Center for Disease Control and Prevention: Vaccines for Your Children: Protect Your Child at Every Age

American Cancer Society: HPV and Cancer

The Community and Family Health Department of Island County administers vaccines by appointment at its Oak Harbor Location.  To schedule an appointment call 360-678-828. Click here for more information about Island County Health's vaccination program. 

Providers at WhidbeyHealth Primary Care clinics also administer vaccinations. Here are our locations to schedule an appointment:

Oak Harbor, Cabot Drive
Oak Harbor, Goldie Street


Six Reasons to Get the HPV Vaccine for Your Child

  1. HPV is a common virus that infects men and women. 80 percent of Americans will get an HPV infection in their lifetime.
    Most HPV infections will go away on their own – BUT - infections that don’t go away can cause pre-cancers and cancers.

  2. HPV vaccination works.

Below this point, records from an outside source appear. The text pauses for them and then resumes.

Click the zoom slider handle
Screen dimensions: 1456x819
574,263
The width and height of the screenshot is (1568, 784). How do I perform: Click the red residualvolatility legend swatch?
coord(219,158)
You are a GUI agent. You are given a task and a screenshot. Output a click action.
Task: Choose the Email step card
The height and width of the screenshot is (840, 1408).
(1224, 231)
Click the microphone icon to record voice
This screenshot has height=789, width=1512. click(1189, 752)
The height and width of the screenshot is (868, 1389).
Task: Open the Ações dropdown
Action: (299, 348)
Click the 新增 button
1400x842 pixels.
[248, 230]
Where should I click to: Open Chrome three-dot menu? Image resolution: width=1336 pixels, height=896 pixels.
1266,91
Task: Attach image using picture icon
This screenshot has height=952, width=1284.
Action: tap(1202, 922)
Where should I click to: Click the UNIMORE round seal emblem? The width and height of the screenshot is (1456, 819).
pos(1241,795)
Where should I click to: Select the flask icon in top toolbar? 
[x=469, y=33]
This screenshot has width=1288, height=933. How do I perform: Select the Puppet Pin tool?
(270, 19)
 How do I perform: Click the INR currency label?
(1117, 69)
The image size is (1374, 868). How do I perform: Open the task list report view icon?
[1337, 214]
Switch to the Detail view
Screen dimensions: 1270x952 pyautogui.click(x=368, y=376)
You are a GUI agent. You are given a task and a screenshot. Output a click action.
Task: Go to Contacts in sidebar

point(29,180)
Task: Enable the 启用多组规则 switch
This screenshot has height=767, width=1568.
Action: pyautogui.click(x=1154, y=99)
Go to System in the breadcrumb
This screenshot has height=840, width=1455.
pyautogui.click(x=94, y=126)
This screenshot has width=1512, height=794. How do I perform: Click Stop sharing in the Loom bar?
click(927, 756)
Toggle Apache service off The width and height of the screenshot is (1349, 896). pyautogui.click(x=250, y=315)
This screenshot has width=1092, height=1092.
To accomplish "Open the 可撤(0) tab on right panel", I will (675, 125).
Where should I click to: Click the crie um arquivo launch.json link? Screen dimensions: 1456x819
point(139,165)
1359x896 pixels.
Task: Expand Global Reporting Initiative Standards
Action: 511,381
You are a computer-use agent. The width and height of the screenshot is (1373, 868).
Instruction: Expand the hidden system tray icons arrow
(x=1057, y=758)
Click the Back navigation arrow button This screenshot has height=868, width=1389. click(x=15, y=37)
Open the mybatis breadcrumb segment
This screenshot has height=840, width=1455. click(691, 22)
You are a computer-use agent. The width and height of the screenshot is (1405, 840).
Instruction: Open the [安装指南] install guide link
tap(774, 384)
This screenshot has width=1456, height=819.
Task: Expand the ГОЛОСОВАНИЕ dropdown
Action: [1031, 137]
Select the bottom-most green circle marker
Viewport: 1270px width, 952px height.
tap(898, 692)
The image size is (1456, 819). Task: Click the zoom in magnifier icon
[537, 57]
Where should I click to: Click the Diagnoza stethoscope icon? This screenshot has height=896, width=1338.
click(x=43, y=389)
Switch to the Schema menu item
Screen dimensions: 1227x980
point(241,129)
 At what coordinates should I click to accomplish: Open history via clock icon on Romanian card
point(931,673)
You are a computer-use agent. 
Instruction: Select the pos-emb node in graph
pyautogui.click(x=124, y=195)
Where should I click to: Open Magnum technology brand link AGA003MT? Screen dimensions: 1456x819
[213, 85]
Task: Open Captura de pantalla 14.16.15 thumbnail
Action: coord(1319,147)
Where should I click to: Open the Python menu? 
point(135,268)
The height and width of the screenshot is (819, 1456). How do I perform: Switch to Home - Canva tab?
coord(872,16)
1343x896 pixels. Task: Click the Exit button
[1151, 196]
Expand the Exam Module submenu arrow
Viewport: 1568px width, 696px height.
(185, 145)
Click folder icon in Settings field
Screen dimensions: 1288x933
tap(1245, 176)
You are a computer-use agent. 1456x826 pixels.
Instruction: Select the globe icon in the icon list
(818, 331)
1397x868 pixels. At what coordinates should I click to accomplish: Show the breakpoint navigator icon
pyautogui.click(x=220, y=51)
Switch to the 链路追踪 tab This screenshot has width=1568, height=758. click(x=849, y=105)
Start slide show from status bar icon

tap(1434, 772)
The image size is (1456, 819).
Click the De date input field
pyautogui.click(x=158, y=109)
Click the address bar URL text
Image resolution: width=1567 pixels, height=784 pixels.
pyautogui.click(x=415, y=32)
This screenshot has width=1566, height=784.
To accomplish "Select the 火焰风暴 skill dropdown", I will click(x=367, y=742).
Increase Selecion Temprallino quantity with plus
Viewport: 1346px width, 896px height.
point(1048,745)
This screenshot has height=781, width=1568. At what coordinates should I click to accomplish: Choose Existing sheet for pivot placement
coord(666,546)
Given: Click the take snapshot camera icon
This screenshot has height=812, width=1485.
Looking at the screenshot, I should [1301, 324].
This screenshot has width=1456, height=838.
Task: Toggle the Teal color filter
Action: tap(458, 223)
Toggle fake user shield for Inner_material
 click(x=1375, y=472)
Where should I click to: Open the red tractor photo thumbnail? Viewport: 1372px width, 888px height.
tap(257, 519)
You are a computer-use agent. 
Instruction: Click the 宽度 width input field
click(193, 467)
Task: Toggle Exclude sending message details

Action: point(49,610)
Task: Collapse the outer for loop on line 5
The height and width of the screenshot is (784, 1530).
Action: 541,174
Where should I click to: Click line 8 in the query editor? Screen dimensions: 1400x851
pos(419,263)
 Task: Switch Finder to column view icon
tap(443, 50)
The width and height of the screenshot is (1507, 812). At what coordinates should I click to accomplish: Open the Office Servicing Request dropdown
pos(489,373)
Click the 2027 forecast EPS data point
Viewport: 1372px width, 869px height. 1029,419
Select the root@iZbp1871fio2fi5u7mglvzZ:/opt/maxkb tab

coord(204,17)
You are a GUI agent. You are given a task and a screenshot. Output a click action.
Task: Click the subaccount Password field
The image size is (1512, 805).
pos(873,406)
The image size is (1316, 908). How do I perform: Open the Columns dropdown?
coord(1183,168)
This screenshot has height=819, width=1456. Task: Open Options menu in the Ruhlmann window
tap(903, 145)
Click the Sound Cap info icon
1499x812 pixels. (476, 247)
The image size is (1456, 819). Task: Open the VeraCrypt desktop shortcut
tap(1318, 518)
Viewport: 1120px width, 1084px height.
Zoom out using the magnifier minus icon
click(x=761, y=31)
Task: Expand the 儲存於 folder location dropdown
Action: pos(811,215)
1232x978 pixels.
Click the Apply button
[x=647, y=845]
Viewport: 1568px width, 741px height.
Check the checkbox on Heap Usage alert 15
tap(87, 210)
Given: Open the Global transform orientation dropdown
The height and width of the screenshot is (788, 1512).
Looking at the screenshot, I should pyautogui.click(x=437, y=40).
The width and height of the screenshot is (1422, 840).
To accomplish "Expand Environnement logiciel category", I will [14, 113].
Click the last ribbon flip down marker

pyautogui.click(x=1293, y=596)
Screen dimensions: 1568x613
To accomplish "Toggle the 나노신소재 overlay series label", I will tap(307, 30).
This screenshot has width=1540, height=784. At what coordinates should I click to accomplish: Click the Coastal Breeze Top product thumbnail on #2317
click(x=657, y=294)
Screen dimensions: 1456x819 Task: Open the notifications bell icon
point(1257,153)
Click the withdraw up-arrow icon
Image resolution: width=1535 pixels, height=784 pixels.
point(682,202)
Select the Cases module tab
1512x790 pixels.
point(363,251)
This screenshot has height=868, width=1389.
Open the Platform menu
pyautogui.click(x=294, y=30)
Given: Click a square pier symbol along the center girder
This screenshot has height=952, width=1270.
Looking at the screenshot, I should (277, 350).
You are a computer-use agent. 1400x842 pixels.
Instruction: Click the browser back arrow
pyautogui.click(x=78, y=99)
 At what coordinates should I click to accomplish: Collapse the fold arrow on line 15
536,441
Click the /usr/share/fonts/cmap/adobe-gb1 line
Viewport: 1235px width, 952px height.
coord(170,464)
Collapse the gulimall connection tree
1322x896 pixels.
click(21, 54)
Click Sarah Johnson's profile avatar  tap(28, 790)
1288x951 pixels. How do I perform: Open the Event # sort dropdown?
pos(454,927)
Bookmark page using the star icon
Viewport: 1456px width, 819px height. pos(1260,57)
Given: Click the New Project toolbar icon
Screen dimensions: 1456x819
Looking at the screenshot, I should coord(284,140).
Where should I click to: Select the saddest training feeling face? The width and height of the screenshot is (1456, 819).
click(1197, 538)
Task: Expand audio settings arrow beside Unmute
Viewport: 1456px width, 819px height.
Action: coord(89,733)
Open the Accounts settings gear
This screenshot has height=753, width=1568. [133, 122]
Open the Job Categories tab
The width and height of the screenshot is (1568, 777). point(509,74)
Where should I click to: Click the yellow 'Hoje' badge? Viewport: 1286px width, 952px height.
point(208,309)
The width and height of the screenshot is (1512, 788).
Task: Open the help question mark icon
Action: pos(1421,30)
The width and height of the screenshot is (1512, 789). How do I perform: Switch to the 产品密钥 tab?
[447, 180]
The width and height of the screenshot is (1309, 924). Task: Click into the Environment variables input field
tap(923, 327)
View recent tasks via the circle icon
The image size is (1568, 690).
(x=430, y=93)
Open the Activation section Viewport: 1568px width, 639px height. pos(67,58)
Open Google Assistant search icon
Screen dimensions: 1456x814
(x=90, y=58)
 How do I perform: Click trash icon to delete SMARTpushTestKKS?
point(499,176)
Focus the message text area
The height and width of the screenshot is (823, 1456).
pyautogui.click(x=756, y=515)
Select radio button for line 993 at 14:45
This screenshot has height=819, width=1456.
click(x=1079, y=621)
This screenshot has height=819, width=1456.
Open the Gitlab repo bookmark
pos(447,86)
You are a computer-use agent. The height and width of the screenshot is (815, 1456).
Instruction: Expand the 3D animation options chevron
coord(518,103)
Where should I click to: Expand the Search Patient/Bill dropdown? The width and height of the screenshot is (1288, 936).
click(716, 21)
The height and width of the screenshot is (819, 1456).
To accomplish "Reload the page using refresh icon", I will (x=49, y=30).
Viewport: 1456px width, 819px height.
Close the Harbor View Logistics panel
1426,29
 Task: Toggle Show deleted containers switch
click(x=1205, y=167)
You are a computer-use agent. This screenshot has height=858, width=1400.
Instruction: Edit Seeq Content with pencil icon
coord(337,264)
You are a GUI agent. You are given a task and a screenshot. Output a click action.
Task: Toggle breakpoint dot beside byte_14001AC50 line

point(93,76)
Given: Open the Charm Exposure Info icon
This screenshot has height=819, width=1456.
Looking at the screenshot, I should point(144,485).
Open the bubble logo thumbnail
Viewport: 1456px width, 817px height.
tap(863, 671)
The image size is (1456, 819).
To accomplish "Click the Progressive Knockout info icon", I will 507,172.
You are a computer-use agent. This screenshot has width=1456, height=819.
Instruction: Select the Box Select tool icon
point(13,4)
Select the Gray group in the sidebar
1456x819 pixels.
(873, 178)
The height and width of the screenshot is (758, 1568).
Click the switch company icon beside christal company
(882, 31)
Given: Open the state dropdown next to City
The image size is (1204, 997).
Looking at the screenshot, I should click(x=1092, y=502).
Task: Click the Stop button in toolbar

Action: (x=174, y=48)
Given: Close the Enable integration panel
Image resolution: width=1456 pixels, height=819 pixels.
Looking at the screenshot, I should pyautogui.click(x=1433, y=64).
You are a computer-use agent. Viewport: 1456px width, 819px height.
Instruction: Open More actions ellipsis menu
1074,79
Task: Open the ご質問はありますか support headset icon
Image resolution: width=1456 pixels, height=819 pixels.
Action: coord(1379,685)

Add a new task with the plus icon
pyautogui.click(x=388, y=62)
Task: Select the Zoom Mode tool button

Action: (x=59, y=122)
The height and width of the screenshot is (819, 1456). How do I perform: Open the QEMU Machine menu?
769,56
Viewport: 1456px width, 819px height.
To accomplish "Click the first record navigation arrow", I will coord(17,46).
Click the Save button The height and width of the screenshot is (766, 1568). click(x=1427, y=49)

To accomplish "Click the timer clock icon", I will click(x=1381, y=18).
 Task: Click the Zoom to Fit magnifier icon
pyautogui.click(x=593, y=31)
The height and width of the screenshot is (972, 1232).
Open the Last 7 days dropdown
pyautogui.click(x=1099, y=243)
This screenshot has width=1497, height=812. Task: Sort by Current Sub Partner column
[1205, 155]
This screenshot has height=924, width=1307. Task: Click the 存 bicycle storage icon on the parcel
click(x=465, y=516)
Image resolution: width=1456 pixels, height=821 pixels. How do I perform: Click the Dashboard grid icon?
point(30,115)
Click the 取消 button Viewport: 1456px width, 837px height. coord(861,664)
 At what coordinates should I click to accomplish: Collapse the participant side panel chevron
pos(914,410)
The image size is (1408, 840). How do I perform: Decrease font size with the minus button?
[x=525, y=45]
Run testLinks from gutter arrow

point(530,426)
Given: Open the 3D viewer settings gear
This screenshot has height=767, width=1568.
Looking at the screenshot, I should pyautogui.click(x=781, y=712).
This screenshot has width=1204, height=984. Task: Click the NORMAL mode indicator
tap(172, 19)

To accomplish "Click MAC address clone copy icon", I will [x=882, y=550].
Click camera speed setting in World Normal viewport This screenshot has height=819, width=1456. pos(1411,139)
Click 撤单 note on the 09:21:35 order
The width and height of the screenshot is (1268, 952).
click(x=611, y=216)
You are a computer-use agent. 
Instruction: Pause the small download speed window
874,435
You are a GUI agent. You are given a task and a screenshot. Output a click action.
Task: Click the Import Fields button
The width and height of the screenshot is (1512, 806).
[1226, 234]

Infections with HPV types that cause most HPV cancers and genital warts have dropped by 71 percent among teen girls.

  3. HPV vaccination prevents cancer. More than 29,000 cases of cancers each year could be prevented with HPV vaccination.
    Same as the average attendance for a baseball game.

  4. Preventing cancer is better than treating cancer. HPV infections can cause many types of cancer, but there is only screening available for cervical cancer. HPV vaccination is prevention for the other types of cancer caused by HPV infections.

  5. Your child can get the HPV vaccine when they receive their other preteen vaccines. Three vaccines are recommended for 11 to 12-year-olds to protect against the infections that can cause meningitis, HPV cancers and whooping cough.

  6. Preventing cancer is easier than ever before. Data now shows two doses of HPV vaccine provide similar protection to three doses, when given before the 15th birthday.

Six out of 10 parents are choosing to get the HPV vaccine for their children. Let’s increase that to 9 out of 10! Talk to your child’s doctor about HPV cancer prevention at ages 11-12.